In the spring of 1981, Hanssen ended his first stint at spying after his wife Bonnie discovered him reviewing a GRU communication.
Hanssen sought to minimize his espionage to his wife and later confessed to his Catholic priest.
Hanssen told investigators the priest granted him absolution and told him rather than turn himself in he should donated the GRU money to charity. The spy broke off contact with his GRU handler and made multiple donations of $1,000 to Mother Teresa's "Little Sisters of the Poor."
He began spying for the KGB, the GRU's civilian counterpart, in 1985 and is considered one of the most damaging spies in U.S. history.
During his early spying career, he disclosed to Moscow the identity of a long-time FBI informant inside the GRU.
The GRU has also been active in Syria and Ukraine by funding and equipping several mercenary organizations, including the Wagner group.
In May, security researchers linked the GRU to the Russian anti-aircraft missile attack on Malaysian Airlines Flight 17 over Ukraine in 2014, killing all 283 people on board.
"The internet allows foreign adversaries to attack America in new and unexpected ways," Rosenstein said in announcing the indictment.
"Free and fair elections are hard-fought and contentious," he added. "There will always be adversaries who work to exacerbate domestic differences and try to confuse, divide, and conquer us.
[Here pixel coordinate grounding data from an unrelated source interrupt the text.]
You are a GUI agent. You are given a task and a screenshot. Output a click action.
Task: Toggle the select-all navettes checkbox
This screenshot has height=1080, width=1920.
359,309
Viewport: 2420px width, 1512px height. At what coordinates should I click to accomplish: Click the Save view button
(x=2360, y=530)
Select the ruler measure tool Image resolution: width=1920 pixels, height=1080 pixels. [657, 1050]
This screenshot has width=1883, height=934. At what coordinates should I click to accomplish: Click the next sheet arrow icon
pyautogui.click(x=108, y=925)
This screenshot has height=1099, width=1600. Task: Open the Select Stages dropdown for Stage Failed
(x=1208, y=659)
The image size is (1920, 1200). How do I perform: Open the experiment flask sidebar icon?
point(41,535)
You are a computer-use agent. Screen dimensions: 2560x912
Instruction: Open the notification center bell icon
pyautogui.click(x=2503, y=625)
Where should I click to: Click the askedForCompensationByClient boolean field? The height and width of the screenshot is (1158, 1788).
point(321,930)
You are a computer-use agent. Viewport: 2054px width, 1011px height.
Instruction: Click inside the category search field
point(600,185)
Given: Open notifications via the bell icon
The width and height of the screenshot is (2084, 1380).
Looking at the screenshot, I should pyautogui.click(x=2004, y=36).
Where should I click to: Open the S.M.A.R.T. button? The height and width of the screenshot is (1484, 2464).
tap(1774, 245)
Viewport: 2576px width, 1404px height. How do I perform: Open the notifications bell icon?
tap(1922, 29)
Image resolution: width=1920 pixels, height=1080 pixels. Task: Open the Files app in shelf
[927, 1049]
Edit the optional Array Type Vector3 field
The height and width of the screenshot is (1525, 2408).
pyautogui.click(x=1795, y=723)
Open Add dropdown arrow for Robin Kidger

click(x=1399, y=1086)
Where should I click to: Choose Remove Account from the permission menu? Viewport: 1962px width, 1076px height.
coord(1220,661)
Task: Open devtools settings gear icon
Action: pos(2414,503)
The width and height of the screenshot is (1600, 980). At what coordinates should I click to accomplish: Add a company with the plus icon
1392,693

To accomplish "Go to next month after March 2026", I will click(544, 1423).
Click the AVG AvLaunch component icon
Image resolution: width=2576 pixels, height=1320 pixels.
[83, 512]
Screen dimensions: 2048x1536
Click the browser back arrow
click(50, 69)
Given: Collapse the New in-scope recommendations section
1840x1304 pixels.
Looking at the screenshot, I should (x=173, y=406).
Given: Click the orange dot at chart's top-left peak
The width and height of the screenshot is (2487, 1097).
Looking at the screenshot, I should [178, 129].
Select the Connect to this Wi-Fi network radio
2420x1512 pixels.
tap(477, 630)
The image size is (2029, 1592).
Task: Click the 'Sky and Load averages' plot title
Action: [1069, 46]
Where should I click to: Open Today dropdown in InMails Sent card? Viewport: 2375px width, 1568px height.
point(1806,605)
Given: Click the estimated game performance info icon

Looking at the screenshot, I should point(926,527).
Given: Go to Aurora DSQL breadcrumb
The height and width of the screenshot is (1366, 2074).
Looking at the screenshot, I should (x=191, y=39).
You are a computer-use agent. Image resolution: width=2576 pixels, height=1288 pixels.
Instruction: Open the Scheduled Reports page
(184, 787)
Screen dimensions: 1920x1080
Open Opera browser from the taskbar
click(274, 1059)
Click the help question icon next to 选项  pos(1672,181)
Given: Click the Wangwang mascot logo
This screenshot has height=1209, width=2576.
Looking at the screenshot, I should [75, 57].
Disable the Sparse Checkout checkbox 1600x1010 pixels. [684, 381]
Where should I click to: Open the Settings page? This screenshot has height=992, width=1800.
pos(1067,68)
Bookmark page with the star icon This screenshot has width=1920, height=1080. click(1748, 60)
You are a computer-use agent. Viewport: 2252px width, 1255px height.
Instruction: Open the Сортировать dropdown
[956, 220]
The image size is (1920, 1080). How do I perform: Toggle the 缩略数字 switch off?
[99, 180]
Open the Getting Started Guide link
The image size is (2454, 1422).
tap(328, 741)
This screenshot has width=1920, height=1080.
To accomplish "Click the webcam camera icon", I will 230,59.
So long as we are united in our commitment to the values enshrined in the Constitution, they will not succeed."
In addition to Osadchuk and Antonov, the other GRU officers indicted were Viktor Borisovich Netyksho, Dmitriy Sergeyevich Badin, Ivan Sergeyevich Yermakov, Aleksey Viktorovich Lukashev, Sergey Aleksandrovich Morgachev, Nikolay Yuryevich Kozachek, Pavel Vyacheslavovich Yershov, Artem Andreyevich Malyshev, Aleksey Aleksandrovich Potemkin, and Anatoliy Sergeyevich Kovalev.